Для германского руководства вопрос о войне с СССР в принципе был решенным. Речь только шла о выборе благоприятного момента для нападения. С военной точки зрения время для начала военных действий было выбрано Гитлером безошибочно. Немцы верно оценили сравнительно низкий уровень боеготовности войск Красной армии, дислоцированных в приграничных округах. Для Гитлера было выгодно навязать нам войну в то время, когда техническое перевооружение механизированных корпусов и нашей авиации не было завершено.
И все же, если оценивать операции немецкой разведки по дезинформированию нас весной 1941 года, то нужно сказать, что вклад абвера и службы безопасности (СД) был не таким уж значительным. Гораздо выигрышнее в этом деле выглядит специальное разведывательное бюро Риббентропа, то есть та часть разведывательного аппарата, которая замыкалась на МИД Германии. Здесь немцы достигли значительно большего результата.
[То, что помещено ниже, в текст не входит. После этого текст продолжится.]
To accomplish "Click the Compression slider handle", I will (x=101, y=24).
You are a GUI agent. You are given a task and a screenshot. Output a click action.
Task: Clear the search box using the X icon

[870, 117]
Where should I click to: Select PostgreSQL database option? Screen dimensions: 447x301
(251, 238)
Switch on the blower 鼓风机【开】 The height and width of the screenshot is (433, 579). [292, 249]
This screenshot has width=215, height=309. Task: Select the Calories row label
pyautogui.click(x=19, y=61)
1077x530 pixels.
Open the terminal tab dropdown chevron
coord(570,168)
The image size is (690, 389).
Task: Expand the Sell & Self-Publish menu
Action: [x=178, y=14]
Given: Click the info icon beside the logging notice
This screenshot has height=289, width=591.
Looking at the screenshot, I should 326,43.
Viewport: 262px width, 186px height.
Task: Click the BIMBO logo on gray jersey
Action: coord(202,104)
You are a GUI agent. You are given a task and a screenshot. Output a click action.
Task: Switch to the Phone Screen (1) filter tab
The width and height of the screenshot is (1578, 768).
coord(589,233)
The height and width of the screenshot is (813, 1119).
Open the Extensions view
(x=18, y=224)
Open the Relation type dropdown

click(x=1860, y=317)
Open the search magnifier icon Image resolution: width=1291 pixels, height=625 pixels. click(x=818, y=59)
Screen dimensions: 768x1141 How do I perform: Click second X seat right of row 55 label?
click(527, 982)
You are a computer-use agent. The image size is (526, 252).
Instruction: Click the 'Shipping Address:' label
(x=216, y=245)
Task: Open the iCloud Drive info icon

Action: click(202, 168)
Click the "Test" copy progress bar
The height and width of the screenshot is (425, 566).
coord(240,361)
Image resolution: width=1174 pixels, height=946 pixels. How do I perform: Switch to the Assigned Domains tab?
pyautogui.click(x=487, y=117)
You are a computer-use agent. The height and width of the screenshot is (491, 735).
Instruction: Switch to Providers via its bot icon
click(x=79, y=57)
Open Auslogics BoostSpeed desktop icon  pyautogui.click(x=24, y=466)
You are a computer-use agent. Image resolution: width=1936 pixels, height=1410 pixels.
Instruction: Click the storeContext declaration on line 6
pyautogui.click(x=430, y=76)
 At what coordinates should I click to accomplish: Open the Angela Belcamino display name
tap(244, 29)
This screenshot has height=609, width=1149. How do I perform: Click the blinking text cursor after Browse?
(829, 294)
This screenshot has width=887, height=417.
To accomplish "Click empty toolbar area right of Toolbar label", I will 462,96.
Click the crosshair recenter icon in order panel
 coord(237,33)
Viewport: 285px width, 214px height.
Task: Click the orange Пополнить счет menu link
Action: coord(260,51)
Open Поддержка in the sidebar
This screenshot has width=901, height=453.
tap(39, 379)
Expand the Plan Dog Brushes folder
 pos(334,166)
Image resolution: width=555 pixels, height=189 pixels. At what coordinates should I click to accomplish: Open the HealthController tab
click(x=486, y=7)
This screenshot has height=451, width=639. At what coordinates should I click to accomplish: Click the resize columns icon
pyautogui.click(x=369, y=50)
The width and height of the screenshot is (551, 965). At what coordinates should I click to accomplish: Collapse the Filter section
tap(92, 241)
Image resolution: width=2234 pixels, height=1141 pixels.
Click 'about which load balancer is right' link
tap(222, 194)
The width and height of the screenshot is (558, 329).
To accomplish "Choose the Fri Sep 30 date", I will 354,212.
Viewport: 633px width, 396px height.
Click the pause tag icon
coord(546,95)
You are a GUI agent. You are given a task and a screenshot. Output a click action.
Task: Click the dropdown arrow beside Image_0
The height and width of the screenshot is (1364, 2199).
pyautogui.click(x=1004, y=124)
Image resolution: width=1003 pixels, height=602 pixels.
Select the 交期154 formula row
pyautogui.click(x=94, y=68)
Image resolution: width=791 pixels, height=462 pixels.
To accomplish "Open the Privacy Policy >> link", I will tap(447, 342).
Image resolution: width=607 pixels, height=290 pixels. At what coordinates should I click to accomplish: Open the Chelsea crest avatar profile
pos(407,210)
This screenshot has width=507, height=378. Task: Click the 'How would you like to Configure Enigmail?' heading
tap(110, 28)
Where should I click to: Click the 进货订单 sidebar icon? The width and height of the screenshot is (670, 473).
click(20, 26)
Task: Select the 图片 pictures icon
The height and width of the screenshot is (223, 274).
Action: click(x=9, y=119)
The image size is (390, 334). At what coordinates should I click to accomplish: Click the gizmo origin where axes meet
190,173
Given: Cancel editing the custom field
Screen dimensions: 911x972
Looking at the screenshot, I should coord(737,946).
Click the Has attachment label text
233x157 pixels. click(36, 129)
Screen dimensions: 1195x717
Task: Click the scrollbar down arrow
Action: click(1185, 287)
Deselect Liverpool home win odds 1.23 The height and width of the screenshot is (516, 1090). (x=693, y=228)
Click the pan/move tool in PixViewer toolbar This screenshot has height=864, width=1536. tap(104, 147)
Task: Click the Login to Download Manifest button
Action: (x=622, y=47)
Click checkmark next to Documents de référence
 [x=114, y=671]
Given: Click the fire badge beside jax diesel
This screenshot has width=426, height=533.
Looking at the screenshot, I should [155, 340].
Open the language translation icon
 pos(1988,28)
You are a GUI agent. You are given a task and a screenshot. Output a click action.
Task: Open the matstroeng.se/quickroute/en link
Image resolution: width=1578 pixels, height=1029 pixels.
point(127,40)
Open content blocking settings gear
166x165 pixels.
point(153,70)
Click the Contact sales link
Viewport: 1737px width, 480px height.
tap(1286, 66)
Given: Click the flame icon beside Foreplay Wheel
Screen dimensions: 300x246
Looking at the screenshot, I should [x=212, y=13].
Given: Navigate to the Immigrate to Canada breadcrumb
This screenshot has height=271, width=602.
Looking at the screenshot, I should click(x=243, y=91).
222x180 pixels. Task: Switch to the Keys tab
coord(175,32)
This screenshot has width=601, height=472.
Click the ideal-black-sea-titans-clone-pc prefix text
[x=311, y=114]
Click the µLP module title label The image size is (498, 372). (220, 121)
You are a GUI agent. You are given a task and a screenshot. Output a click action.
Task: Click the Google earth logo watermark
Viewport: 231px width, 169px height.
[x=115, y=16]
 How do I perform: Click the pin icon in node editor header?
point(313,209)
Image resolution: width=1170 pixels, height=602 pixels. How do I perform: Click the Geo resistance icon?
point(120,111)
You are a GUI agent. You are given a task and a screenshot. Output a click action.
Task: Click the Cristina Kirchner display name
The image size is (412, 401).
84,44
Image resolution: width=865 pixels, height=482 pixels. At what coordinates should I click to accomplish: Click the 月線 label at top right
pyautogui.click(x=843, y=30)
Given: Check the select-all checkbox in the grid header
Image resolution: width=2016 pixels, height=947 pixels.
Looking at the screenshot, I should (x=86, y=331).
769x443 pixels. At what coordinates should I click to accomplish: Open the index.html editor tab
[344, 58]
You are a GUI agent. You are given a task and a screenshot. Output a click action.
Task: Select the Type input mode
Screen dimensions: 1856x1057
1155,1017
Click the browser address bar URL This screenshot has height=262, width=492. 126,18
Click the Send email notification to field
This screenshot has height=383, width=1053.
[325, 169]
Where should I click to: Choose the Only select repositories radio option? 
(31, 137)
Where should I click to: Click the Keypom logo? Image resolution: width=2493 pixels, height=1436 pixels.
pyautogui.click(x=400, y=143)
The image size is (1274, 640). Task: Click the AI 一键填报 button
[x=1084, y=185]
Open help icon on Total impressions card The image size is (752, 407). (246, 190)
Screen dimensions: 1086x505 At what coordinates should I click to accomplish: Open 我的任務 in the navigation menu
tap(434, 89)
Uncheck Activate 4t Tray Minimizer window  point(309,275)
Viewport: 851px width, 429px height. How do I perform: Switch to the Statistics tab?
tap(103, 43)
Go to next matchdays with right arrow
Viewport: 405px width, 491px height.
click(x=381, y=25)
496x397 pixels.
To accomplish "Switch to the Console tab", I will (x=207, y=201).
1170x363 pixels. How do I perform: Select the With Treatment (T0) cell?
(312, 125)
Но зато немецкая военная разведка — абвер — эффективно действовала в приграничной и прифронтовой полосе, где развернулись в начале войны неудачные для нас сражения. Под видом дезертиров из германской армии к нам в пограничные районы почти беспрепятственно забрасывалась немецкая агентура. Чуть ли не косяком она шла в Западную Белоруссию и Западную Украину. «Дезертиры» выдавали себя за австрийцев, призванных на немецкую военную службу после аншлюса Австрии. Этот маневр абвера, который вел свои операции в Румынии, Польше и Болгарии, нам удалось вовремя разгадать. Агенты-австрийцы, такие как Иоганн Вечтнер, Франц Шварцель и другие, были опознаны и обезврежены.